If my understanding is correct, than the Collatz conjecture could only be false if there is at least two closed cycle in it or if there is a number which increases without bound.
$3x-1$
We know that in this case we have multiple loops!
Lets compare the 1->4->2->1 and the 5->7->5 loop.
For every odd number we can find every "previous" odd number that are goint to result in that number using the $\frac{x\cdot2^n+1}{3}$ formula.
Let A be the set of those numbers which are going to reach 1.
$\frac{1\cdot2^1+1}{3}=1$ //goes back to itself
$\frac{1\cdot2^3+1}{3}=3$ //multiple of 3 so it won't have any previous odd value
$\frac{1\cdot2^5+1}{3}=11$
$\frac{1\cdot2^7+1}{3}=43$
$\frac{1\cdot2^{9}+1}{3}=171$ //multiple of 3 so it won't have any previous odd value
$\frac{1\cdot2^{11}+1}{3}=683$
We can see that third of our numbers won't continue but the others would in the same way.
Let B be the set of those numbers that are going to reach 5.
$\frac{5\cdot2^2+1}{3}=7$
$\frac{5\cdot2^4+1}{3}=27$ //multiple of 3 so it won't have any previous odd value
$\frac{5\cdot2^6+1}{3}=107$
$\frac{5\cdot2^8+1}{3}=427$
$\frac{5\cdot2^{10}+1}{3}=1707$ //multiple of 3 so it won't have any previous odd value
$\frac{5\cdot2^{12}+1}{3}=5461$
We can see that third of our numbers won't continue but the others would in the same way.
We can see that A and B are quite simmilar but whilst in A after 1 we won't have any more previous elements in B we will have more elements after 7. So B is bigger than A with all the elements after 7.
$\frac{7\cdot2^1+1}{3}=5$
$\frac{7\cdot2^3+1}{3}=19$
$\frac{7\cdot2^5+1}{3}=75$ //multiple of 3 so it won't have any previous odd value
$\frac{7\cdot2^7+1}{3}=299$
$\frac{7\cdot2^{9}+1}{3}=1195$
$\frac{7\cdot2^{11}+1}{3}=4779$ //multiple of 3 so it won't have any previous odd value
We can see that third of our numbers won't continue but the others would in the same way.
For every element in A there will be 2 elements in B. That means that B is 2 times bigger than A. This is perfectly fine since the set of Natural numbers can have 2 infinite subsets where one is finitely bigger than the other.
$3x+1$
For every odd number we can find every "previous" odd number that are goint to result in that number using the $\frac{x\cdot2^n-1}{3}$ formula.
Let A be the set of those numbers which are going to reach 1.
$\frac{1\cdot2^2-1}{3}=3$ //goes back to itself $\color{red}{ \text{ this must be ... } =1 }$
$\frac{1\cdot2^4-1}{3}=5$
$\frac{1\cdot2^6-1}{3}=21$ //multiple of 3 so it won't have any previous odd value
$\frac{1\cdot2^8-1}{3}=85$
$\frac{1\cdot2^{10}-1}{3}=341$
$\frac{1\cdot2^{12}-1}{3}=1365$ //multiple of 3 so it won't have any previous odd value
Let B be the set of those numbers which are going to increase without bound.
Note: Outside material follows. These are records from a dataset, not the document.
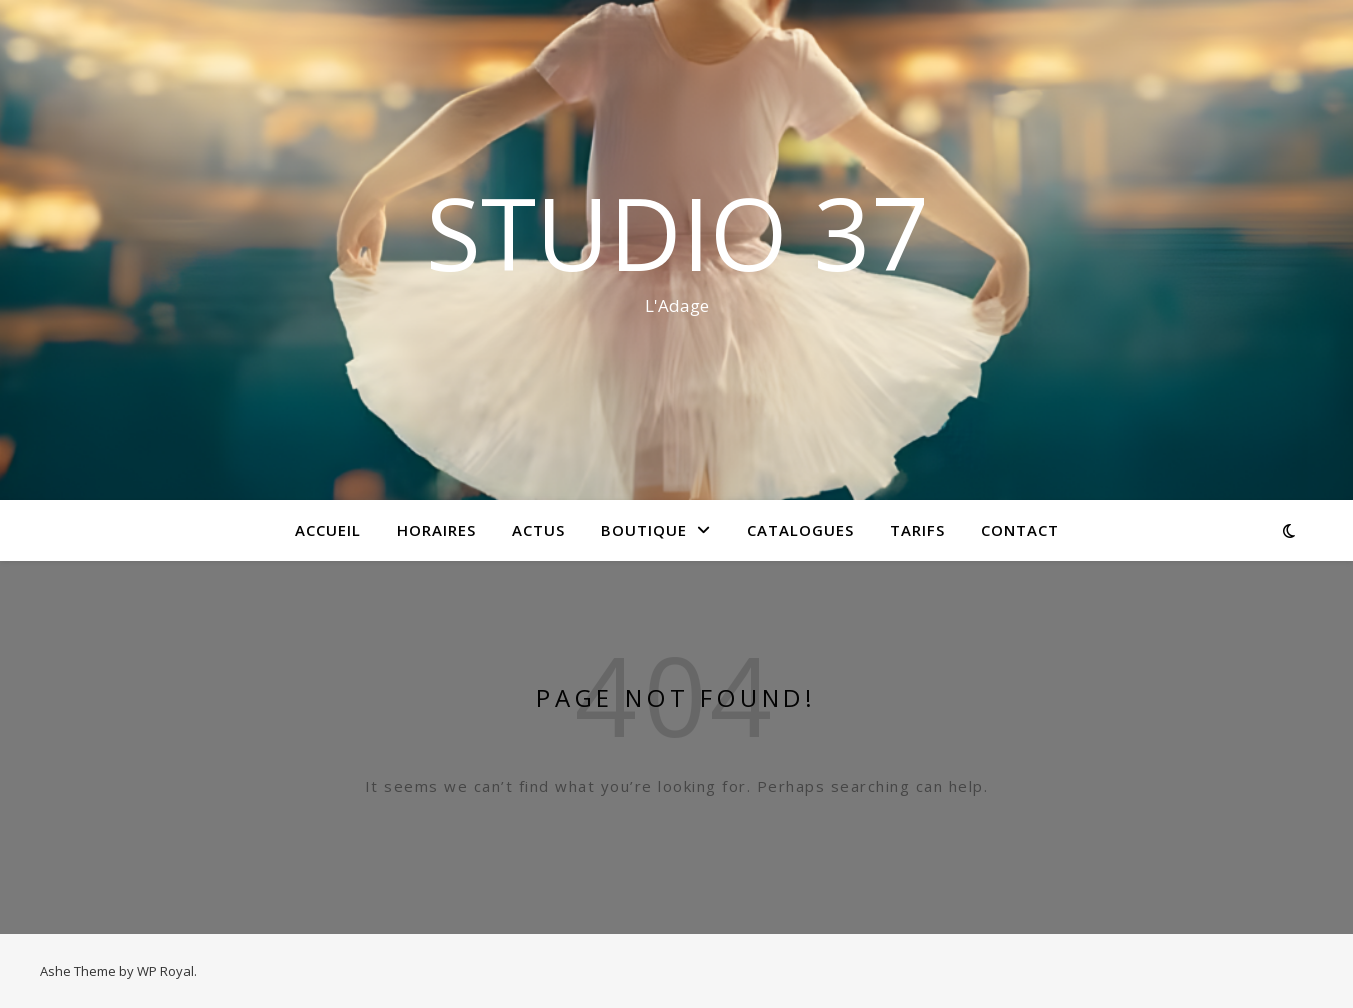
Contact (1020, 530)
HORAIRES (436, 530)
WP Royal (165, 971)
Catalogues (800, 530)
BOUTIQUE (644, 530)
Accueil (328, 530)
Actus (538, 530)
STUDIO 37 (677, 232)
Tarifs (917, 530)
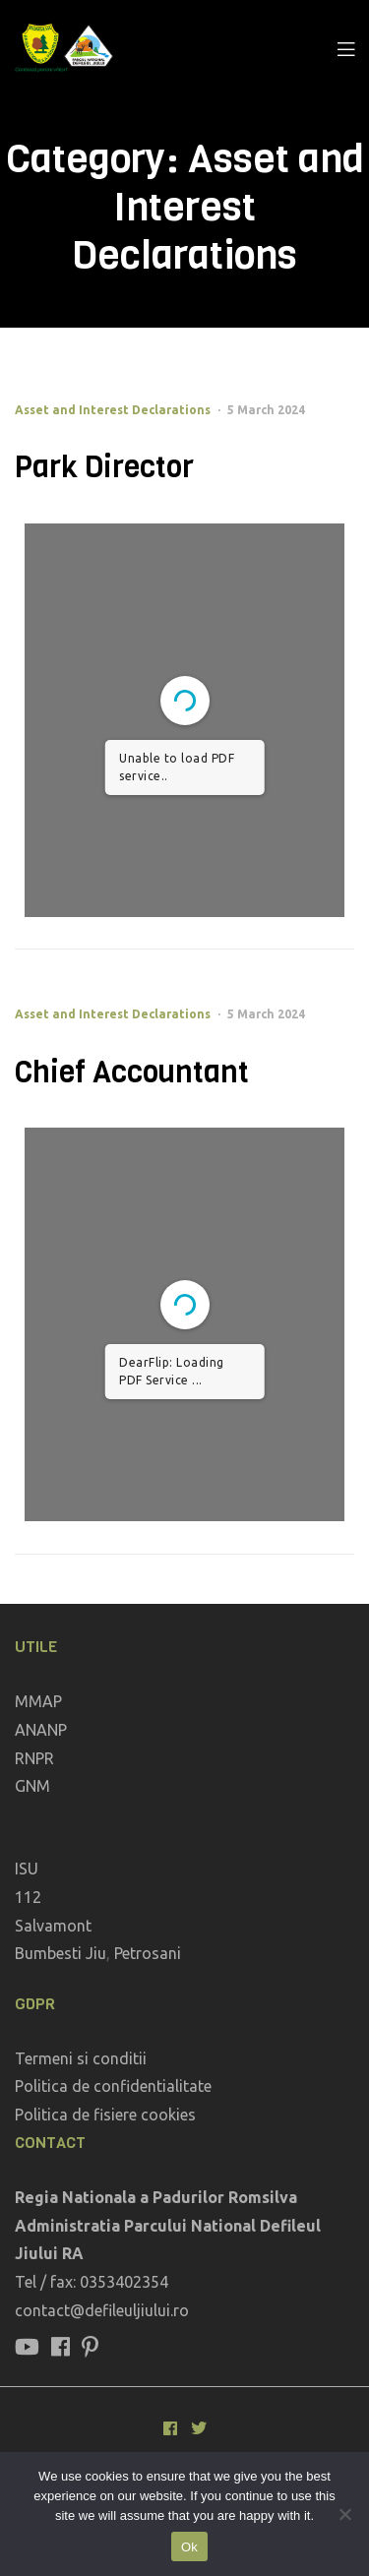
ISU (26, 1868)
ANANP (41, 1730)
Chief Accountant (132, 1072)
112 (28, 1897)
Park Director (104, 467)
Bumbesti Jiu (60, 1953)
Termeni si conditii (81, 2058)
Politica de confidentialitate (113, 2086)
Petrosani (147, 1953)
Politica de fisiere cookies (105, 2114)
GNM (32, 1786)
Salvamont (53, 1925)
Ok (189, 2547)
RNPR (34, 1758)
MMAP (38, 1701)
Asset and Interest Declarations (113, 409)
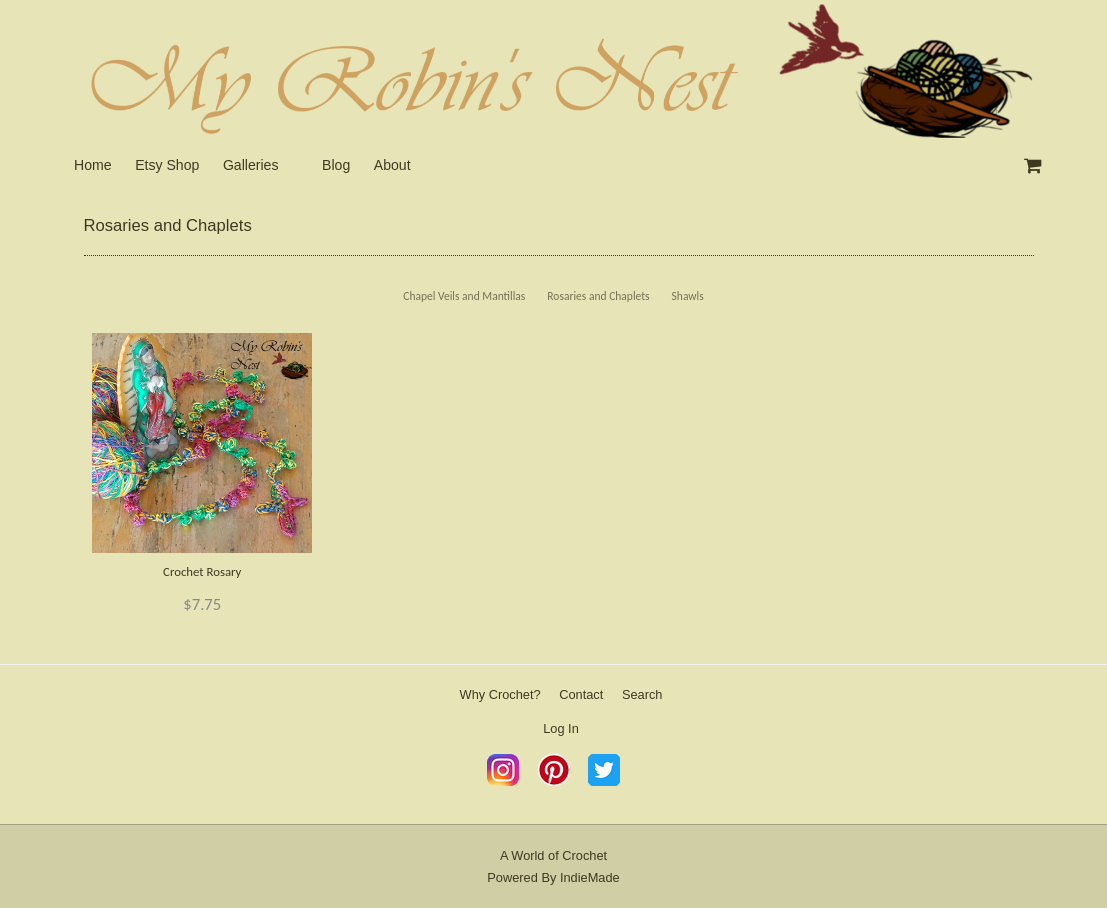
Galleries (251, 165)
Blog (336, 165)
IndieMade (590, 877)
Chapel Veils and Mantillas (464, 296)
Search (642, 694)
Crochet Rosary (202, 571)
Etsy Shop (167, 165)
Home (93, 165)
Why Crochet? (500, 694)
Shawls (688, 296)
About (392, 165)
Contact (581, 694)
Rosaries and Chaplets (598, 296)
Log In (561, 728)
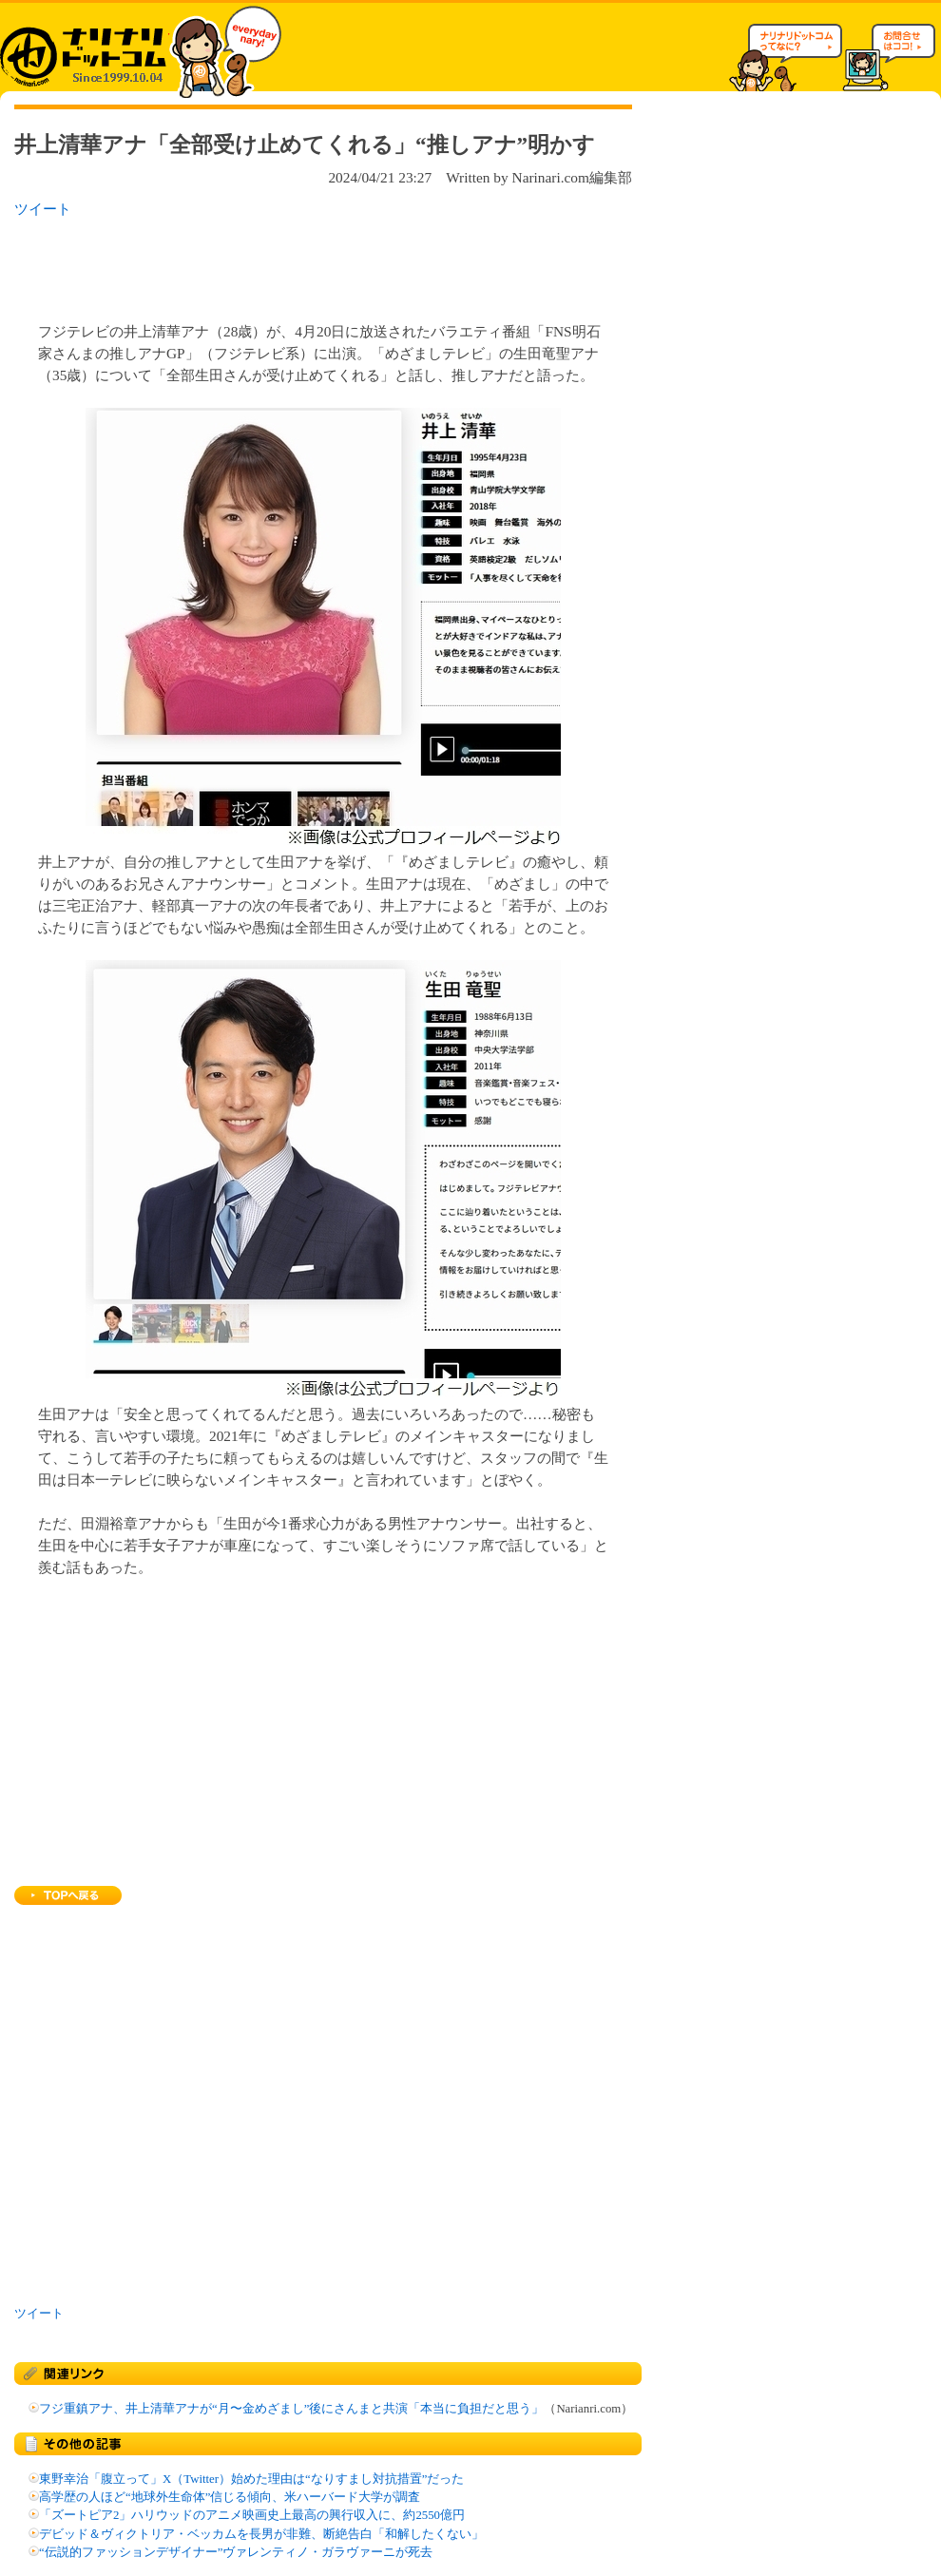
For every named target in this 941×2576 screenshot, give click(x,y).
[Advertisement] (260, 264)
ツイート (42, 209)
As the 5->7->5 loop shows after each step the set B would become bigger than the set A.
After every step we would have a number and with those numbers previous elements B would be bigger than A.
After the first step B would be 2 times bigger than A.
After the second step B would be 3 times bigger than A.
When we say that our element increases without bound it means that it won't ever form a cycle or reach 1. But then that would mean that B would becomes infinite times bigger than A. We know that the set of Natural numbers cannot have two infinite subsets where one subset is infinite times bigger than the other.
I hope my logic and resoning makes sence. I would appriciate any comment or feedback even if my logic is wrong.
" After the first step B would be 2 times bigger than A.
After the second step B would be 3 times bigger than A.
When we say that our element increases without bound it means that it won't ever form a cycle or reach 1. But then that would mean that B would becomes infinite times bigger than A. We know that the set of Natural numbers cannot have two infinite subsets where one subset is infinite times bigger than the other."
This is mistaken. It isn't true that if we have two sequences of sets $\{A_n\} $ and $\{B_n\}$ where $\frac{|A_n|}{|B_n|}$ increases without bound that in the limit $A_\infty $ is 'infinitely bigger than' $B_\infty $. Consider instead of what you constructed the two sequences of sets $A_n$ = the first $n$ even numbers and $B_n$ = the first $n^2$ even numbers. At each step $|B_k|$ becomes larger than $|A_k|$ without bound, but in the limit they're the same set. In general ratios of cardinality/size aren't preserved in such an easy way when we move to the infinite world.